I did okay with that yesterday, in part aided by the Dr’s appointment I thought I had (turned out it’s APRIL 24th. I Swear they gave me the wrong date….)

(Our grocery store was pretty empty; also, it still has no TP. )

How’re you guys doing with screen time?  What do you do to get away from the computer when you’re working from home?

(Or, if you’re not working from home, how are you keeping busy?)

I’m thinking of taking up yoga, but ssshhhh, don’t tell my mother. 

Work From Home Blog: Day 6

 Day Six of my work from home, and I’m contemplating the advantages and disadvantages in re. sick time and being sick. 

For instance, the Friday before I started this, I worked from home because I had a cold and I wanted to nap at lunch but I felt good enough to work.  

Today, I was up a portion of the night with a pounding migraine and I’m not sure how well I can think – but I can show up to a meeting, then go nap until the next meeting, and so on, and since my life is like 3/4 meetings and Zoom trainings since this whole thing started, that’s like a half day. 

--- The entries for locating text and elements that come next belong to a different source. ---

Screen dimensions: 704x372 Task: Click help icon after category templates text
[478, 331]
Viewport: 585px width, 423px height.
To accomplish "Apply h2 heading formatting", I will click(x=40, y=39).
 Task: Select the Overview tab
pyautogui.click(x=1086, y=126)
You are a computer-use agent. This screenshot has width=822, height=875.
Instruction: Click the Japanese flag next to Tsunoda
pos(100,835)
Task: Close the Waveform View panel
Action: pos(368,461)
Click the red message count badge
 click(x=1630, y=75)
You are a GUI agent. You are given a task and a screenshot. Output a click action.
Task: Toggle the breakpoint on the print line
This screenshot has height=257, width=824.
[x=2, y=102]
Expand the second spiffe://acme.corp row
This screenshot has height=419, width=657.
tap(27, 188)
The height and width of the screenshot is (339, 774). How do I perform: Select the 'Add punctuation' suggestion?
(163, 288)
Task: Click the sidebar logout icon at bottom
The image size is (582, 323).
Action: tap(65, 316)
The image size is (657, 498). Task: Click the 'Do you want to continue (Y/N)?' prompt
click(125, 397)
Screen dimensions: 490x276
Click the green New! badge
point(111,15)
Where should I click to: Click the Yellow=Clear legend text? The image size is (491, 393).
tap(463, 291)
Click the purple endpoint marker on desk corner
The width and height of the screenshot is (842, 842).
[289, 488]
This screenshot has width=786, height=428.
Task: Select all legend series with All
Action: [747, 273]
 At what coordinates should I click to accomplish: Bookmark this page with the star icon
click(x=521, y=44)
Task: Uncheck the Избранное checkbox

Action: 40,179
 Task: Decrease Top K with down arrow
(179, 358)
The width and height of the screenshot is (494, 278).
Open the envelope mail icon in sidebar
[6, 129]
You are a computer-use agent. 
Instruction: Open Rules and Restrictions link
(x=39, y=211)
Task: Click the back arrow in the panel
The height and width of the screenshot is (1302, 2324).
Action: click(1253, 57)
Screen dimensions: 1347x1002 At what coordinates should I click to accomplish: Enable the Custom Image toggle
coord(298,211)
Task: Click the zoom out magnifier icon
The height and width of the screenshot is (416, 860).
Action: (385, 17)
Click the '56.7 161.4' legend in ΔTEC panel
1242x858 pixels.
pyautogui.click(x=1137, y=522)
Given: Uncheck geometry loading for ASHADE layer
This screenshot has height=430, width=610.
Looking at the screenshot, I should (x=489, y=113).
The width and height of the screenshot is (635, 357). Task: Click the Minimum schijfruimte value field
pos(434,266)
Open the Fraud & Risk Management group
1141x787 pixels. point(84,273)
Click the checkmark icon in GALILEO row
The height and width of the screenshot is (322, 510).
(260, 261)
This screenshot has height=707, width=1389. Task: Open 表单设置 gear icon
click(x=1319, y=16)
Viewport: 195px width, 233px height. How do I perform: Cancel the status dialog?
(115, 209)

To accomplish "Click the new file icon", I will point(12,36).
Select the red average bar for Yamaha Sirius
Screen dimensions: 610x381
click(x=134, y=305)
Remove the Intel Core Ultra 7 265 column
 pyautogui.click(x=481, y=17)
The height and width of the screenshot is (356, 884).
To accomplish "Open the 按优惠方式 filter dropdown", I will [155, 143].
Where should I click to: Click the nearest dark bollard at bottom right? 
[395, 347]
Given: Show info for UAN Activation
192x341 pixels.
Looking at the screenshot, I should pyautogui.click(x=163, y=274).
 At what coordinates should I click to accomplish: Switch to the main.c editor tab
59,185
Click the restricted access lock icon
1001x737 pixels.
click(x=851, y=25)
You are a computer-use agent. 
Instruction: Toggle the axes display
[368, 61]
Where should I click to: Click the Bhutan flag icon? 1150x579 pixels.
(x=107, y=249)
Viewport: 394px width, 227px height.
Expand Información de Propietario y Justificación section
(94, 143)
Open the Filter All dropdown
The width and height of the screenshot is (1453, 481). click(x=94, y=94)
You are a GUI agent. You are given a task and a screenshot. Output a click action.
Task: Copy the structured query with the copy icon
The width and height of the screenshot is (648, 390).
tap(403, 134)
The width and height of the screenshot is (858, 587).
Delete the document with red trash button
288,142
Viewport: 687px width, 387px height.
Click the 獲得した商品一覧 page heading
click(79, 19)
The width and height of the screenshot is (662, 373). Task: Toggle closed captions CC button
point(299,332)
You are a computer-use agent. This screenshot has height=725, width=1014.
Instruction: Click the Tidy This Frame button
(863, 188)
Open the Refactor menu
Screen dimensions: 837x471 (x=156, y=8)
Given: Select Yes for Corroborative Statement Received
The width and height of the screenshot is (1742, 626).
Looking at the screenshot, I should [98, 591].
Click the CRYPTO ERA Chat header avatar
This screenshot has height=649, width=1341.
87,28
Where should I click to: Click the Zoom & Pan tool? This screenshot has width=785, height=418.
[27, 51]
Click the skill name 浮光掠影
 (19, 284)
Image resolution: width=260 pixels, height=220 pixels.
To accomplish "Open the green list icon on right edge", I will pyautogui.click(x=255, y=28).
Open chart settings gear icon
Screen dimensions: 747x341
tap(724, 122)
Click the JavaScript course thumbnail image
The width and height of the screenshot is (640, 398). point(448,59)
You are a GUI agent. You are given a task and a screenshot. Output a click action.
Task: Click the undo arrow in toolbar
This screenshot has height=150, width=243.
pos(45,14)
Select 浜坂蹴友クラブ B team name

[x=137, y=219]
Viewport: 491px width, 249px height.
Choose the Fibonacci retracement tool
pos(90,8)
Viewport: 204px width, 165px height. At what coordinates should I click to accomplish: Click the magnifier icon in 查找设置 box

Is this a plus? Is it a negative?

I mean, it lets me husband my sick days.  It lets me save them for, say, I can barely move, which I’ve had. But on the other hand, it means that I’m less likely to take as much sick time and recovery time as I might need, when I could just log on for a couple hours. 

Right now, it’s “just a migraine”, so I’m going to try to show up to meetings.  But I know that when I feel like this, I can’t do critical thinking very well at all; it’s like the migraine is literally sitting on the thinking parts. Also, I think my focus is even worse than normal.

Okay, I’m trying to write a thoughtful post about whether or not being able to take partial sick days mid-day is a good thing or not while explaining that I can’t think while I have a migraine.  Does the amusement of this hit anyone else?

Right, so, if you’re working from home, what’s your personal sick day policy? What’s your office’s? How does it differ from when you’re working from work?

I.e. obviously, there’s not going to be a “please don’t come in and breathe on everyone” when you’re already at your workplace by being home, right?